Task objective: Return each of the following rows verbatim, with no changes.

####################

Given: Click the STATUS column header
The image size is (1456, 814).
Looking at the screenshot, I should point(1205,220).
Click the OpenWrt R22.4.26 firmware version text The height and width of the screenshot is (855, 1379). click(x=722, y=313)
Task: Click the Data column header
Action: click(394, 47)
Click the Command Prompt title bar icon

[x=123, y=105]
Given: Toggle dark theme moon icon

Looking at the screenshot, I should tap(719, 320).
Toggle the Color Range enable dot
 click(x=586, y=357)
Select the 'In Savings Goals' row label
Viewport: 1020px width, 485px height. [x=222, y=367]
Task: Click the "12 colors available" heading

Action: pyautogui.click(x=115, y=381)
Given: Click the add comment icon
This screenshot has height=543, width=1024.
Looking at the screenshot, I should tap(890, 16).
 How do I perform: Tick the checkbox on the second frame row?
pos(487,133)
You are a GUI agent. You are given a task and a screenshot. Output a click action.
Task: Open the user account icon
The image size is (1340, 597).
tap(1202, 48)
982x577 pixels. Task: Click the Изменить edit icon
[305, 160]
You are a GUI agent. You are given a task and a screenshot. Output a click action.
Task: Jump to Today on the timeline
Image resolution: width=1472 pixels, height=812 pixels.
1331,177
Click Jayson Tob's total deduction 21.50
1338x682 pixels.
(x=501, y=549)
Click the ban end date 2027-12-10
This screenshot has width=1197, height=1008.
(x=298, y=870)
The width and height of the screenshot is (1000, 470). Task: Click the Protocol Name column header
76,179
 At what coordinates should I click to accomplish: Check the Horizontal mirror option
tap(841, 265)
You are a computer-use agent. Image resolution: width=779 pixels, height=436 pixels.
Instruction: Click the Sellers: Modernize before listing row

####################

Reply to the exercise:
Given: Click the STATUS column header
The image size is (1456, 814).
Looking at the screenshot, I should point(1205,220).
Click the OpenWrt R22.4.26 firmware version text The height and width of the screenshot is (855, 1379). click(x=722, y=313)
Task: Click the Data column header
Action: click(394, 47)
Click the Command Prompt title bar icon

[x=123, y=105]
Given: Toggle dark theme moon icon

Looking at the screenshot, I should tap(719, 320).
Toggle the Color Range enable dot
 click(x=586, y=357)
Select the 'In Savings Goals' row label
Viewport: 1020px width, 485px height. [x=222, y=367]
Task: Click the "12 colors available" heading

Action: pyautogui.click(x=115, y=381)
Given: Click the add comment icon
This screenshot has height=543, width=1024.
Looking at the screenshot, I should tap(890, 16).
 How do I perform: Tick the checkbox on the second frame row?
pos(487,133)
You are a GUI agent. You are given a task and a screenshot. Output a click action.
Task: Open the user account icon
The image size is (1340, 597).
tap(1202, 48)
982x577 pixels. Task: Click the Изменить edit icon
[305, 160]
You are a GUI agent. You are given a task and a screenshot. Output a click action.
Task: Jump to Today on the timeline
Image resolution: width=1472 pixels, height=812 pixels.
1331,177
Click Jayson Tob's total deduction 21.50
1338x682 pixels.
(x=501, y=549)
Click the ban end date 2027-12-10
This screenshot has width=1197, height=1008.
(x=298, y=870)
The width and height of the screenshot is (1000, 470). Task: Click the Protocol Name column header
76,179
 At what coordinates should I click to accomplish: Check the Horizontal mirror option
tap(841, 265)
You are a computer-use agent. Image resolution: width=779 pixels, height=436 pixels.
Instruction: Click the Sellers: Modernize before listing row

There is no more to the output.